[Stored data entries]
———
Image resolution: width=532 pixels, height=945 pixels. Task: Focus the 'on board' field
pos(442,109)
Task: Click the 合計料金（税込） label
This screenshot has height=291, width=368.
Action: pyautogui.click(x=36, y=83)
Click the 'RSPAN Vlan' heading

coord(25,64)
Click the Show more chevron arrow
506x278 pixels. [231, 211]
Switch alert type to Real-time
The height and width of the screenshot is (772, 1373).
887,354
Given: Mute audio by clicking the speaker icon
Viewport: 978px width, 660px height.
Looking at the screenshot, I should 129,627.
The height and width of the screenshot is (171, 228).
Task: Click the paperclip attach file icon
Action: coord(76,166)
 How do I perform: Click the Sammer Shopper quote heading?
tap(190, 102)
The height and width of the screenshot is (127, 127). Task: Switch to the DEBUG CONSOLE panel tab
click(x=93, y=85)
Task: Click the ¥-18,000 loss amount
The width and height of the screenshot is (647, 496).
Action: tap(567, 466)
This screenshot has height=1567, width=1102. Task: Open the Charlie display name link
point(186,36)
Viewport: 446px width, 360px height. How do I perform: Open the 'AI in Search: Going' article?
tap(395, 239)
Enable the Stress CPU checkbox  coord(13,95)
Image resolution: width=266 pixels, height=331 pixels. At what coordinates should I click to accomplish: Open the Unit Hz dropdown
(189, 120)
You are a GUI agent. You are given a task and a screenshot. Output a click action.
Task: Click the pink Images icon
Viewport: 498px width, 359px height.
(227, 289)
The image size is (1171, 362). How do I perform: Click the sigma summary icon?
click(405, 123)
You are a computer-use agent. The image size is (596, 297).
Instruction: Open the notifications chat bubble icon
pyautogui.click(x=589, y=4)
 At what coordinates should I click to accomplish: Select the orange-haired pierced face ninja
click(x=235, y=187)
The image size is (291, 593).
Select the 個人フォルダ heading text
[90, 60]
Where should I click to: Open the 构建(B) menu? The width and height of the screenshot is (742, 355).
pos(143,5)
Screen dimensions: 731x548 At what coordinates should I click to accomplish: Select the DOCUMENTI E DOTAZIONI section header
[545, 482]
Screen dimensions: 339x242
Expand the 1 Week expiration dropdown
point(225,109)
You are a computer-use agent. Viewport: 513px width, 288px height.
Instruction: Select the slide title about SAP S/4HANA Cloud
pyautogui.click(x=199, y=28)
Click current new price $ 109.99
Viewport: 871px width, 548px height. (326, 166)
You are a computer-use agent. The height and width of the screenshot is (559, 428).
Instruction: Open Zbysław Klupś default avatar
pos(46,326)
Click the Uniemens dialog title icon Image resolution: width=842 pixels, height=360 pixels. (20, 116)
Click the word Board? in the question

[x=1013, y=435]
———
◆ Activity: What you return must be the entries, given again word for word.

◆ Final answer:
Image resolution: width=532 pixels, height=945 pixels. Task: Focus the 'on board' field
pos(442,109)
Task: Click the 合計料金（税込） label
This screenshot has height=291, width=368.
Action: pyautogui.click(x=36, y=83)
Click the 'RSPAN Vlan' heading

coord(25,64)
Click the Show more chevron arrow
506x278 pixels. [231, 211]
Switch alert type to Real-time
The height and width of the screenshot is (772, 1373).
887,354
Given: Mute audio by clicking the speaker icon
Viewport: 978px width, 660px height.
Looking at the screenshot, I should 129,627.
The height and width of the screenshot is (171, 228).
Task: Click the paperclip attach file icon
Action: coord(76,166)
 How do I perform: Click the Sammer Shopper quote heading?
tap(190, 102)
The height and width of the screenshot is (127, 127). Task: Switch to the DEBUG CONSOLE panel tab
click(x=93, y=85)
Task: Click the ¥-18,000 loss amount
The width and height of the screenshot is (647, 496).
Action: tap(567, 466)
This screenshot has height=1567, width=1102. Task: Open the Charlie display name link
point(186,36)
Viewport: 446px width, 360px height. How do I perform: Open the 'AI in Search: Going' article?
tap(395, 239)
Enable the Stress CPU checkbox  coord(13,95)
Image resolution: width=266 pixels, height=331 pixels. At what coordinates should I click to accomplish: Open the Unit Hz dropdown
(189, 120)
You are a GUI agent. You are given a task and a screenshot. Output a click action.
Task: Click the pink Images icon
Viewport: 498px width, 359px height.
(227, 289)
The image size is (1171, 362). How do I perform: Click the sigma summary icon?
click(405, 123)
You are a computer-use agent. The image size is (596, 297).
Instruction: Open the notifications chat bubble icon
pyautogui.click(x=589, y=4)
 At what coordinates should I click to accomplish: Select the orange-haired pierced face ninja
click(x=235, y=187)
The image size is (291, 593).
Select the 個人フォルダ heading text
[90, 60]
Where should I click to: Open the 构建(B) menu? The width and height of the screenshot is (742, 355).
pos(143,5)
Screen dimensions: 731x548 At what coordinates should I click to accomplish: Select the DOCUMENTI E DOTAZIONI section header
[545, 482]
Screen dimensions: 339x242
Expand the 1 Week expiration dropdown
point(225,109)
You are a computer-use agent. Viewport: 513px width, 288px height.
Instruction: Select the slide title about SAP S/4HANA Cloud
pyautogui.click(x=199, y=28)
Click current new price $ 109.99
Viewport: 871px width, 548px height. (326, 166)
You are a computer-use agent. The height and width of the screenshot is (559, 428).
Instruction: Open Zbysław Klupś default avatar
pos(46,326)
Click the Uniemens dialog title icon Image resolution: width=842 pixels, height=360 pixels. (20, 116)
Click the word Board? in the question

[x=1013, y=435]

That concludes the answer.